Martini On Heels was really mesmerized by the Pankaj and Nidhi’s collection on the Day4 which was all about marrying new textures and prints that has been never seen before from the duo. Pastel shades dominated the collection with textures created by raffia garnished with leather and threadwork doodling. Printed fabrics were cut in scallop and amoeba shapes, with symmetrically and asymmetrically placed throughout the garments. Celebrating the spirit of summer the silhouettes were anti-fit and easy, keeping in mind the playful muse for the season. The glamour of the designers was kept intact with an army of metallic red-carpet ready looks amalgamated with the new textures and techniques.
Another show which was awaited by everyone but went noticeably missing on the Amazon India Fashion Week spring/summer 2017 schedule was Pero. However, the brand didn’t disappoint the audience at all. The credit for this is of course to the brand’s creative director Aneeth Arora. Péro recently moved its headquarters to a new venue, and Arora wanted to bring the crowd to the new location. Considering that Pero ran a live installation on all days of Amazon India Fashion Week, where customers could come and interact with the karigars and the designer at their studio itself. The showcase of the collection took place through Instagram and facebook on 15th October at 8 PM. This season, it was the work of painter and botanist Pierre-Joseph Redouté that caught Arora’s eye. Redouté was the court artist for Marie Antoinette, often known as the Raphael of Flowers. Drawing references from his illustrations of the garden at the Château de Malmaison, Arora has worked detail into her garments by mirroring the artwork through embroidery. Pero was one of the most interesting collections showcased at the Amazon India Fashion Week Spring/Summer’17 which really floored everyone with its design inspiration and the way they presented their collection to the audience.

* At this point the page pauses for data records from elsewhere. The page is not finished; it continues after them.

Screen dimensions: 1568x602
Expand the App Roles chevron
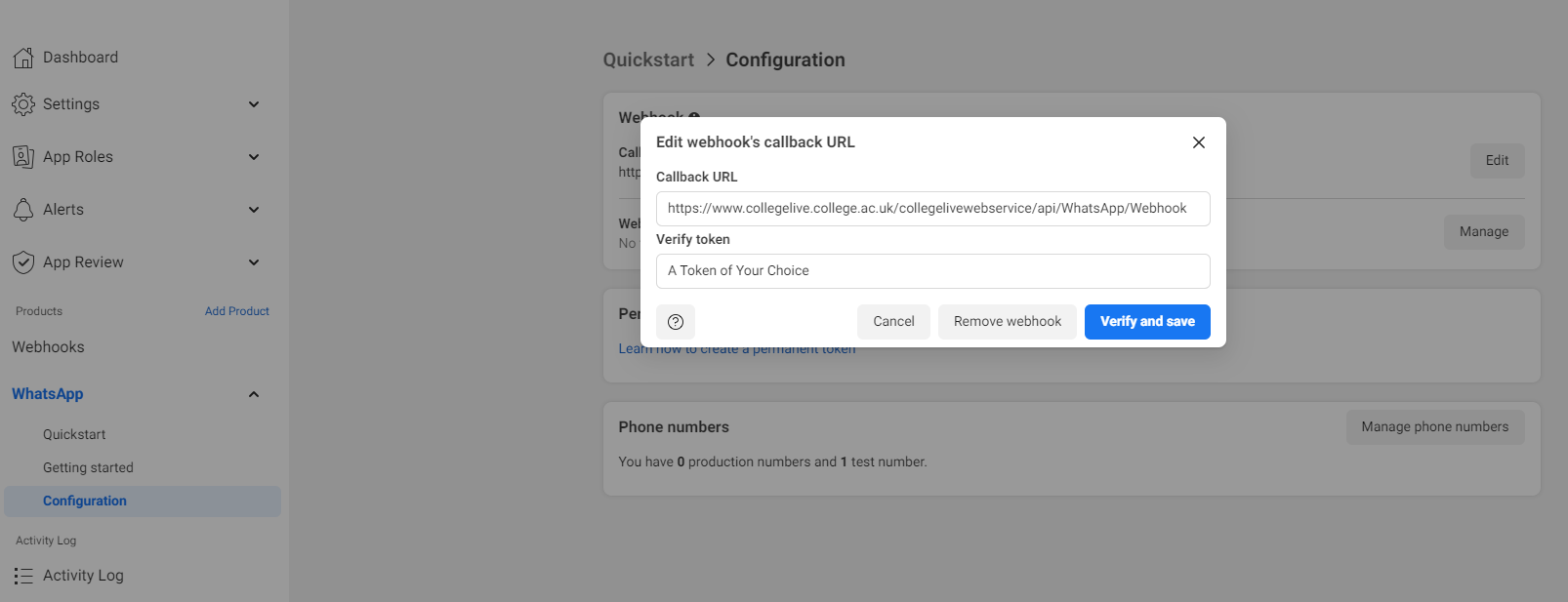(x=254, y=157)
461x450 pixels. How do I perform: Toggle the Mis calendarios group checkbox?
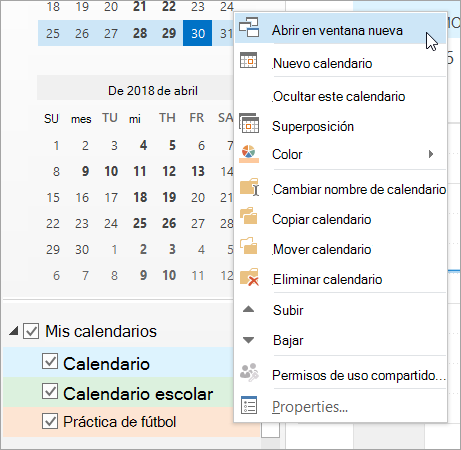point(31,331)
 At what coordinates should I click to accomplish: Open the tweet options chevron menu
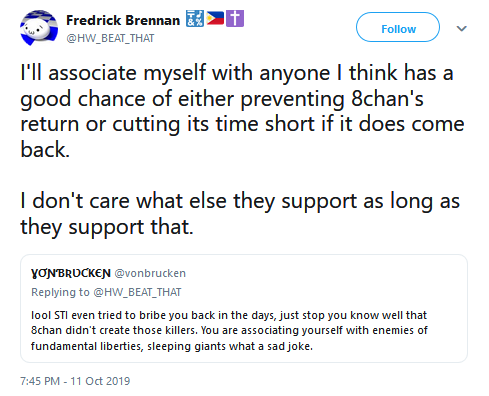(461, 28)
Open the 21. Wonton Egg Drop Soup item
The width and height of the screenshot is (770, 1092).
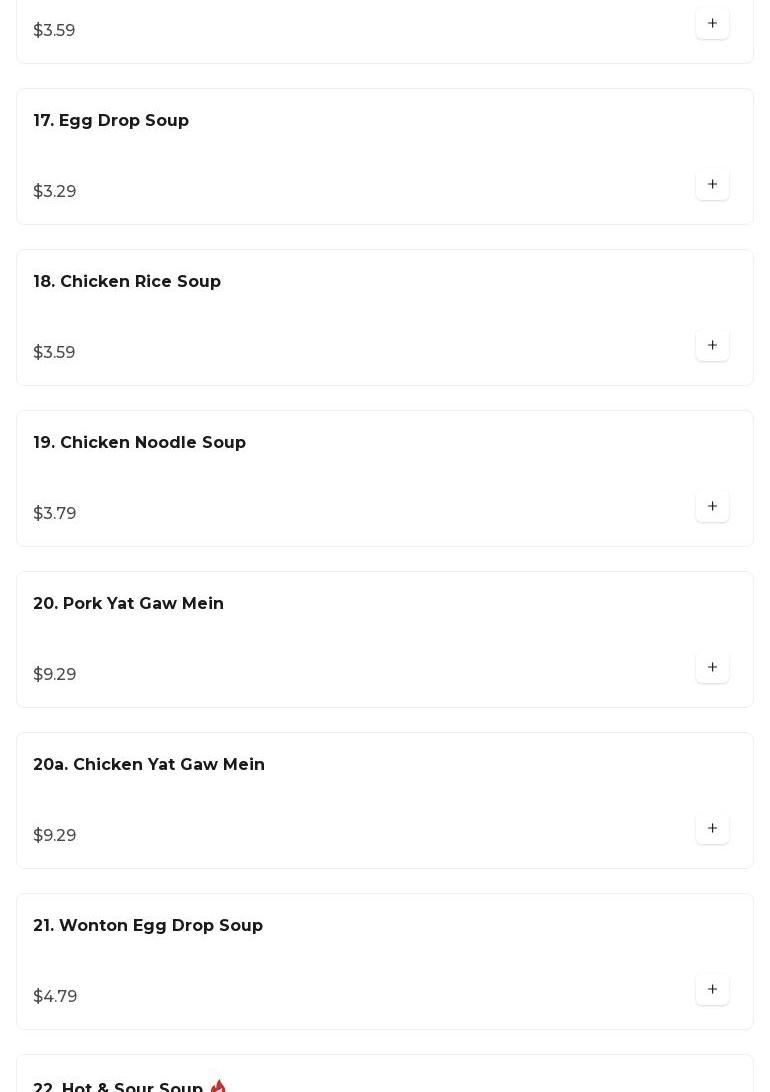click(x=148, y=926)
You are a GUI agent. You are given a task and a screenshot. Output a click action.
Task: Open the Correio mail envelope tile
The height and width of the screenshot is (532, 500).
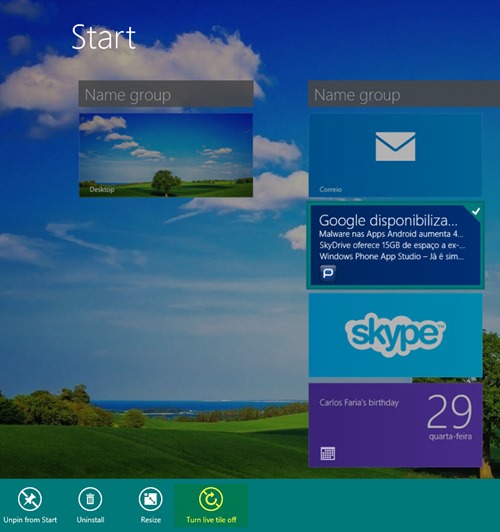(x=395, y=155)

The last, but certainly not the least was the finale by JJ Vallaya and Alpana Neera (Guru–Sihshya). People always look forward to the grand finale at the fashion week as it is one show which closes the five day saga with a bang. The grand finale this season for Amazon India Fashion Week 2017 continued the theme of ‘India Modern Festive’. The major attraction of the finale was the way the show was conceptualised, taking inspiration from the ‘Guru-Shishya’ (teacher-student) philosophy and co-conceptualised by veteran designer JJ Vallaya and his former assistants Alpana Mittal and Neeraj Chauhan. The label Alpana Neeraj is best known for its architectural, sculpted and, dramatic ensembles. JJ Valaya was the mentor for the designers and pertners now as both started their career as designers under him. The collection of jewel-toned garments that ranged from gowns to lehengas and dresses spoke of opulence and magnificence with their each beautifully crafted piece. It was a perfect display of ‘India Modern Festive’ in the real sense on the runway!